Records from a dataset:
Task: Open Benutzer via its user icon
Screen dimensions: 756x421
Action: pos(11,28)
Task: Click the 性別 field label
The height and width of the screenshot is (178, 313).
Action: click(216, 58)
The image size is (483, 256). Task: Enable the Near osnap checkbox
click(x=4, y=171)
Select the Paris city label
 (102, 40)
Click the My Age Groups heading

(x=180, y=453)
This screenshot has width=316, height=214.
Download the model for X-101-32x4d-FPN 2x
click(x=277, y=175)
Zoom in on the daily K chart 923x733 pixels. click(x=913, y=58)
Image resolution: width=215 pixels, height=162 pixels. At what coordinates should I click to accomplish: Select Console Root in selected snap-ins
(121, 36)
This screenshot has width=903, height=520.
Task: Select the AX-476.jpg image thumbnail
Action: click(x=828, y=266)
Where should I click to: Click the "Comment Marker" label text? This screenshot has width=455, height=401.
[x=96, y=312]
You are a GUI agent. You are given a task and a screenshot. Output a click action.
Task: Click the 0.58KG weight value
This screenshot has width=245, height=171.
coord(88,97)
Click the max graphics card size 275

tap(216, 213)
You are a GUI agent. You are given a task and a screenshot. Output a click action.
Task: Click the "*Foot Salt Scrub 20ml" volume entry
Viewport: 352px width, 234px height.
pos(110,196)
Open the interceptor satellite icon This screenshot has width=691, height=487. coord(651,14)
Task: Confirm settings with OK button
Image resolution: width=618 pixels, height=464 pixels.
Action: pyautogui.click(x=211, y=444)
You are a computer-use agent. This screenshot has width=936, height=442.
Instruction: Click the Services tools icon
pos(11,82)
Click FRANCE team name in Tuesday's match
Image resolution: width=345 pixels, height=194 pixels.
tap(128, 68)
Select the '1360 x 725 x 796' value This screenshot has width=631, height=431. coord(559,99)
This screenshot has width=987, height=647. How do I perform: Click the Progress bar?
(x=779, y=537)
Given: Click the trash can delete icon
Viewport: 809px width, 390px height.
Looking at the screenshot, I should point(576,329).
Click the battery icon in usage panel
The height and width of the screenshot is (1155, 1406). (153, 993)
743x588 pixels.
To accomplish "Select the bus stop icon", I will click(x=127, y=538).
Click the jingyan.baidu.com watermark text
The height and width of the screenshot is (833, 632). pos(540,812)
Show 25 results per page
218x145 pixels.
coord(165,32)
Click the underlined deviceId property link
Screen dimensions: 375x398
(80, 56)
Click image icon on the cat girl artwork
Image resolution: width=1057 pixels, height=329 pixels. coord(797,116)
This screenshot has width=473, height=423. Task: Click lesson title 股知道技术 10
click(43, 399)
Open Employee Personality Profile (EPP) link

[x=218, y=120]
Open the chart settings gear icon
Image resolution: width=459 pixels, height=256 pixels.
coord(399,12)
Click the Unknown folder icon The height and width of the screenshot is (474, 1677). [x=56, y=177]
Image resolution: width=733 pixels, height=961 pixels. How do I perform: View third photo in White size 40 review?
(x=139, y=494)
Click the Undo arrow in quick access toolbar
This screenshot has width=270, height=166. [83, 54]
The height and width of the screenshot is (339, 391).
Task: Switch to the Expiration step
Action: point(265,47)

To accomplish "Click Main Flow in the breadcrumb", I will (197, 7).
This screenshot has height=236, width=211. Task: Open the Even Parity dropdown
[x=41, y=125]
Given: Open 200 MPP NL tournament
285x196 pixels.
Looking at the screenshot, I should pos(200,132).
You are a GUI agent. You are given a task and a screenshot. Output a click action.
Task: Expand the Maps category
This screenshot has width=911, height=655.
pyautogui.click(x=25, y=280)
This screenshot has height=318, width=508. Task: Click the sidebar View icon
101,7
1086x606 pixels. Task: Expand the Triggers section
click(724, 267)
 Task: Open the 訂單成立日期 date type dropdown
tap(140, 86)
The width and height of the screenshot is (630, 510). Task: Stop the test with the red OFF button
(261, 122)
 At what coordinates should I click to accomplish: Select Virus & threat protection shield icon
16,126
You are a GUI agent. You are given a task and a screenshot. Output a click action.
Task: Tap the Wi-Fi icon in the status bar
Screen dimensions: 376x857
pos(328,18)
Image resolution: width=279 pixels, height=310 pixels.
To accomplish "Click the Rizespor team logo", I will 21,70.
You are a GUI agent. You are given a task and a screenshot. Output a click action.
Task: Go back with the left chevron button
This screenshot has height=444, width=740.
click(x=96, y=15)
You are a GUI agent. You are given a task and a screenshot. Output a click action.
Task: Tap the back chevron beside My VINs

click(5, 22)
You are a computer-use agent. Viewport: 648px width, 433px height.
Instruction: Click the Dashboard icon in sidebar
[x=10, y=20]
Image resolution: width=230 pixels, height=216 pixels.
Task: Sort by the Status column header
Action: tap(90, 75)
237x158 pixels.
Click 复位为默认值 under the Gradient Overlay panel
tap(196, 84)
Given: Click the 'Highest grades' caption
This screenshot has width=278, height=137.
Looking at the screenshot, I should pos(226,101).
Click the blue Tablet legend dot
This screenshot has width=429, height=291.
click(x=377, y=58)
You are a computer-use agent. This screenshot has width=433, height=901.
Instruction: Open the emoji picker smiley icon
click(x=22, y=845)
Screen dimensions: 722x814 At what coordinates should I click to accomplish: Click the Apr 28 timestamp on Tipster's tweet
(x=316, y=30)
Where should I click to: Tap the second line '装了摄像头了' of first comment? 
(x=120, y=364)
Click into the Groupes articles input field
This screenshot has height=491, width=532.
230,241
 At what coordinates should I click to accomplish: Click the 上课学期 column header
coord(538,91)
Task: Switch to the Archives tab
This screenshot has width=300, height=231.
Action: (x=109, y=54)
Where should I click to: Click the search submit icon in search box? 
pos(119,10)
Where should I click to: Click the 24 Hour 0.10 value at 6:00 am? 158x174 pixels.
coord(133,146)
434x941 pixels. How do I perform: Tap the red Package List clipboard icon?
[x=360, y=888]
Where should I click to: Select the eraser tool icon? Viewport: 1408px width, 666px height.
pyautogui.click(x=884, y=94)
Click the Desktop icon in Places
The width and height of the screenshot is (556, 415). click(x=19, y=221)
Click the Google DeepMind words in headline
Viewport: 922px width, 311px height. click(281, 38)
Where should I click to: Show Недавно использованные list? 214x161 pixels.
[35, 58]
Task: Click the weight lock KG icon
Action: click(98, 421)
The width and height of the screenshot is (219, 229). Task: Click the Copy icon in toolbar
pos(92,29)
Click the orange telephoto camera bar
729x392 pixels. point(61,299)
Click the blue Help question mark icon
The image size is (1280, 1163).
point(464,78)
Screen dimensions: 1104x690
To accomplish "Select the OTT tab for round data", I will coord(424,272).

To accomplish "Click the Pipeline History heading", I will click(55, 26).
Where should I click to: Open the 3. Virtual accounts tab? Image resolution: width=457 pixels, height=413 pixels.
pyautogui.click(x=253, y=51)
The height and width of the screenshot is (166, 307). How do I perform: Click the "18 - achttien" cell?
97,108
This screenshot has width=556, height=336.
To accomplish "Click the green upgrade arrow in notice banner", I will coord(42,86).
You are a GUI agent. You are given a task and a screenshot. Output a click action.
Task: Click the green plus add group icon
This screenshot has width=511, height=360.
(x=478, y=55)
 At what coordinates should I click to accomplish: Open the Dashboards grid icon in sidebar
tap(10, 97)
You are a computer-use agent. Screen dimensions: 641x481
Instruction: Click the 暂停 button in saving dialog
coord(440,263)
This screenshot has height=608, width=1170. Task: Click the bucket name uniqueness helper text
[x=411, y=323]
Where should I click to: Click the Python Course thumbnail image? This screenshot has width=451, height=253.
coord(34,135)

Task to carry out: Would you return all of the data exactly as it stands above?

Response for this exercise:
Task: Open Benutzer via its user icon
Screen dimensions: 756x421
Action: pos(11,28)
Task: Click the 性別 field label
The height and width of the screenshot is (178, 313).
Action: click(216, 58)
The image size is (483, 256). Task: Enable the Near osnap checkbox
click(x=4, y=171)
Select the Paris city label
 (102, 40)
Click the My Age Groups heading

(x=180, y=453)
This screenshot has width=316, height=214.
Download the model for X-101-32x4d-FPN 2x
click(x=277, y=175)
Zoom in on the daily K chart 923x733 pixels. click(x=913, y=58)
Image resolution: width=215 pixels, height=162 pixels. At what coordinates should I click to accomplish: Select Console Root in selected snap-ins
(121, 36)
This screenshot has width=903, height=520.
Task: Select the AX-476.jpg image thumbnail
Action: click(x=828, y=266)
Where should I click to: Click the "Comment Marker" label text? This screenshot has width=455, height=401.
[x=96, y=312]
You are a GUI agent. You are given a task and a screenshot. Output a click action.
Task: Click the 0.58KG weight value
This screenshot has width=245, height=171.
coord(88,97)
Click the max graphics card size 275

tap(216, 213)
You are a GUI agent. You are given a task and a screenshot. Output a click action.
Task: Click the "*Foot Salt Scrub 20ml" volume entry
Viewport: 352px width, 234px height.
pos(110,196)
Open the interceptor satellite icon This screenshot has width=691, height=487. coord(651,14)
Task: Confirm settings with OK button
Image resolution: width=618 pixels, height=464 pixels.
Action: pyautogui.click(x=211, y=444)
You are a computer-use agent. This screenshot has width=936, height=442.
Instruction: Click the Services tools icon
pos(11,82)
Click FRANCE team name in Tuesday's match
Image resolution: width=345 pixels, height=194 pixels.
tap(128, 68)
Select the '1360 x 725 x 796' value This screenshot has width=631, height=431. coord(559,99)
This screenshot has width=987, height=647. How do I perform: Click the Progress bar?
(x=779, y=537)
Given: Click the trash can delete icon
Viewport: 809px width, 390px height.
Looking at the screenshot, I should point(576,329).
Click the battery icon in usage panel
The height and width of the screenshot is (1155, 1406). (153, 993)
743x588 pixels.
To accomplish "Select the bus stop icon", I will click(x=127, y=538).
Click the jingyan.baidu.com watermark text
The height and width of the screenshot is (833, 632). pos(540,812)
Show 25 results per page
218x145 pixels.
coord(165,32)
Click the underlined deviceId property link
Screen dimensions: 375x398
(80, 56)
Click image icon on the cat girl artwork
Image resolution: width=1057 pixels, height=329 pixels. coord(797,116)
This screenshot has width=473, height=423. Task: Click lesson title 股知道技术 10
click(43, 399)
Open Employee Personality Profile (EPP) link

[x=218, y=120]
Open the chart settings gear icon
Image resolution: width=459 pixels, height=256 pixels.
coord(399,12)
Click the Unknown folder icon The height and width of the screenshot is (474, 1677). [x=56, y=177]
Image resolution: width=733 pixels, height=961 pixels. How do I perform: View third photo in White size 40 review?
(x=139, y=494)
Click the Undo arrow in quick access toolbar
This screenshot has width=270, height=166. [83, 54]
The height and width of the screenshot is (339, 391).
Task: Switch to the Expiration step
Action: point(265,47)

To accomplish "Click Main Flow in the breadcrumb", I will (197, 7).
This screenshot has height=236, width=211. Task: Open the Even Parity dropdown
[x=41, y=125]
Given: Open 200 MPP NL tournament
285x196 pixels.
Looking at the screenshot, I should pos(200,132).
You are a GUI agent. You are given a task and a screenshot. Output a click action.
Task: Expand the Maps category
This screenshot has width=911, height=655.
pyautogui.click(x=25, y=280)
This screenshot has height=318, width=508. Task: Click the sidebar View icon
101,7
1086x606 pixels. Task: Expand the Triggers section
click(724, 267)
 Task: Open the 訂單成立日期 date type dropdown
tap(140, 86)
The width and height of the screenshot is (630, 510). Task: Stop the test with the red OFF button
(261, 122)
 At what coordinates should I click to accomplish: Select Virus & threat protection shield icon
16,126
You are a GUI agent. You are given a task and a screenshot. Output a click action.
Task: Tap the Wi-Fi icon in the status bar
Screen dimensions: 376x857
pos(328,18)
Image resolution: width=279 pixels, height=310 pixels.
To accomplish "Click the Rizespor team logo", I will 21,70.
You are a GUI agent. You are given a task and a screenshot. Output a click action.
Task: Go back with the left chevron button
This screenshot has height=444, width=740.
click(x=96, y=15)
You are a GUI agent. You are given a task and a screenshot. Output a click action.
Task: Tap the back chevron beside My VINs

click(5, 22)
You are a computer-use agent. Viewport: 648px width, 433px height.
Instruction: Click the Dashboard icon in sidebar
[x=10, y=20]
Image resolution: width=230 pixels, height=216 pixels.
Task: Sort by the Status column header
Action: tap(90, 75)
237x158 pixels.
Click 复位为默认值 under the Gradient Overlay panel
tap(196, 84)
Given: Click the 'Highest grades' caption
This screenshot has width=278, height=137.
Looking at the screenshot, I should pos(226,101).
Click the blue Tablet legend dot
This screenshot has width=429, height=291.
click(x=377, y=58)
You are a computer-use agent. This screenshot has width=433, height=901.
Instruction: Open the emoji picker smiley icon
click(x=22, y=845)
Screen dimensions: 722x814 At what coordinates should I click to accomplish: Click the Apr 28 timestamp on Tipster's tweet
(x=316, y=30)
Where should I click to: Tap the second line '装了摄像头了' of first comment? 
(x=120, y=364)
Click into the Groupes articles input field
This screenshot has height=491, width=532.
230,241
 At what coordinates should I click to accomplish: Click the 上课学期 column header
coord(538,91)
Task: Switch to the Archives tab
This screenshot has width=300, height=231.
Action: (x=109, y=54)
Where should I click to: Click the search submit icon in search box? 
pos(119,10)
Where should I click to: Click the 24 Hour 0.10 value at 6:00 am? 158x174 pixels.
coord(133,146)
434x941 pixels. How do I perform: Tap the red Package List clipboard icon?
[x=360, y=888]
Where should I click to: Select the eraser tool icon? Viewport: 1408px width, 666px height.
pyautogui.click(x=884, y=94)
Click the Desktop icon in Places
The width and height of the screenshot is (556, 415). click(x=19, y=221)
Click the Google DeepMind words in headline
Viewport: 922px width, 311px height. click(281, 38)
Where should I click to: Show Недавно использованные list? 214x161 pixels.
[35, 58]
Task: Click the weight lock KG icon
Action: click(98, 421)
The width and height of the screenshot is (219, 229). Task: Click the Copy icon in toolbar
pos(92,29)
Click the orange telephoto camera bar
729x392 pixels. point(61,299)
Click the blue Help question mark icon
The image size is (1280, 1163).
point(464,78)
Screen dimensions: 1104x690
To accomplish "Select the OTT tab for round data", I will coord(424,272).

To accomplish "Click the Pipeline History heading", I will click(55, 26).
Where should I click to: Open the 3. Virtual accounts tab? Image resolution: width=457 pixels, height=413 pixels.
pyautogui.click(x=253, y=51)
The height and width of the screenshot is (166, 307). How do I perform: Click the "18 - achttien" cell?
97,108
This screenshot has width=556, height=336.
To accomplish "Click the green upgrade arrow in notice banner", I will coord(42,86).
You are a GUI agent. You are given a task and a screenshot. Output a click action.
Task: Click the green plus add group icon
This screenshot has width=511, height=360.
(x=478, y=55)
 At what coordinates should I click to accomplish: Open the Dashboards grid icon in sidebar
tap(10, 97)
You are a computer-use agent. Screen dimensions: 641x481
Instruction: Click the 暂停 button in saving dialog
coord(440,263)
This screenshot has height=608, width=1170. Task: Click the bucket name uniqueness helper text
[x=411, y=323]
Where should I click to: Click the Python Course thumbnail image? This screenshot has width=451, height=253.
coord(34,135)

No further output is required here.